In this chart, we highlighted various times in a 1-year period, from March 2018 to March 2019, where Tesla stock suffered a major drop. In some cases, these drops were caused by bad earnings reports, or mechanical problems with their cars, but in many cases, they are attributable to a careless tweet or other statements made by Elon Musk.
- In March 2018, Tesla fell by 22% in a single month because of a fatal crash involving a Model X car, and a slower-than-expected rate of Model 3 production.
- In June, Tesla rapidly ramped up its Model 3 production to meet their production objectives. Though they eventually met the goal, they ran into several mechanical problems.
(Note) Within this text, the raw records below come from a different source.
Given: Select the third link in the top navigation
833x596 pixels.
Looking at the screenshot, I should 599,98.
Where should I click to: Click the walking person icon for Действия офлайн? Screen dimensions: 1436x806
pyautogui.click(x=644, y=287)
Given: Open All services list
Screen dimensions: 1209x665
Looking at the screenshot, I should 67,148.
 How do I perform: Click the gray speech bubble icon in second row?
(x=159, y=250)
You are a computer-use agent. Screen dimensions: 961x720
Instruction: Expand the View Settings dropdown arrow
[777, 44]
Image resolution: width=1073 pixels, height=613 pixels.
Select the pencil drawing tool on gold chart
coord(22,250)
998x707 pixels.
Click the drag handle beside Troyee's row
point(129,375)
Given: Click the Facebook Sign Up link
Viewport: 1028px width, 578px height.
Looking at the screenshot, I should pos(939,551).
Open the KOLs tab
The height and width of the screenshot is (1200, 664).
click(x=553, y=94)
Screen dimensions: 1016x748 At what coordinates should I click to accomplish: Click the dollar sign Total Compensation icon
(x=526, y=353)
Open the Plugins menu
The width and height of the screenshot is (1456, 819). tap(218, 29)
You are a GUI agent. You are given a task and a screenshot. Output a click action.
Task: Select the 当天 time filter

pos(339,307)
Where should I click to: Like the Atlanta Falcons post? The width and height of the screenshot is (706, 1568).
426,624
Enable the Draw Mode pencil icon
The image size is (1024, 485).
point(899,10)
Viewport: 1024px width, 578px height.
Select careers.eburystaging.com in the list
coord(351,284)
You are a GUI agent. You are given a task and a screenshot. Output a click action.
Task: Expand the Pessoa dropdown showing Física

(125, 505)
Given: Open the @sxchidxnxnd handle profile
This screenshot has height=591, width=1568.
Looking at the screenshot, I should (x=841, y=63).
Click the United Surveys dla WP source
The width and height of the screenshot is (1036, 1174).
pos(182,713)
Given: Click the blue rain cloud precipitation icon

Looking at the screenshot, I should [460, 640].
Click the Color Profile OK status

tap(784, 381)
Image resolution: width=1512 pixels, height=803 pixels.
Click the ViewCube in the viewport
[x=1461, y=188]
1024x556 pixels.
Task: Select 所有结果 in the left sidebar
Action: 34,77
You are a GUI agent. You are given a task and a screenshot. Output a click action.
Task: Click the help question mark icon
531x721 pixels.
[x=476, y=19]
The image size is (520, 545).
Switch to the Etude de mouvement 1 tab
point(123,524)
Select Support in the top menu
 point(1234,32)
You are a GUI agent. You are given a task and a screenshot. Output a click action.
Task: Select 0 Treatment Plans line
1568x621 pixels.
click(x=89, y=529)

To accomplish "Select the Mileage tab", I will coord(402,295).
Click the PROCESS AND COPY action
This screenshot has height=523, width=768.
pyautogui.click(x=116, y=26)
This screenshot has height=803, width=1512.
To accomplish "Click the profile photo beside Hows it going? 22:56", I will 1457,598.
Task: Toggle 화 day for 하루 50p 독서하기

To make matters worse, on June 18th, Elon Musk said that their computer systems had been compromised by a disgruntled employee.
- This was the start of the Thai scuba diving saga, which culminated with him accusing the leader of the operation of being a pedophile. You can see that for the entire month of July, when this controversy was going on, Tesla’s stock was on a downward trajectory.
- That controversy was immediately followed by another, when Elon Musk suddenly tweeted on August 6th that he was planning to take Tesla private at $420 per share. Later, on August 24th, Musk publicly abandoned the plan. This month-long saga was less-than-profitable for Musk’s company.
- On August 17th, Elon Musk gave an interview to the New York Times in which he described his profound troubles working at Tesla for the past year. The story gave the impression of a desperate situation at the company, in which Musk had to work incredible hours to keep up with expectations. The stock fell 9% in the next session.
- September 6th was the now infamous Elon Musk interview with Joe Rogan, in which Musk smoked marijuana on video. Tesla stock dropped 9% the next day.
- Later in September, the SEC announced that they were suing Musk for his tweet concerning taking Tesla private, sending Tesla down 14%.
- Rumors, later confirmed, of dropping sales for the flagship Model 3 led to over two weeks in which Tesla stock consistently declined.
Does this look like a stable, reliable investment?
This is just an overview of just one year for Tesla, but it illustrates the point. Our model flagged Tesla in several areas related to corporate governance. They were, unsurprisingly, flagged for executive misconduct, having the CEO and the chairman be the same person (this was later forcefully resolved by the SEC), as well as several categories related to shareholder rights and governance. We didn’t just look at the way Elon Musk acts and decide to not invest in Tesla, our model specifically identified the way in which Tesla’s corporate structure violated our principles by making Elon Musk unaccountable to shareholders.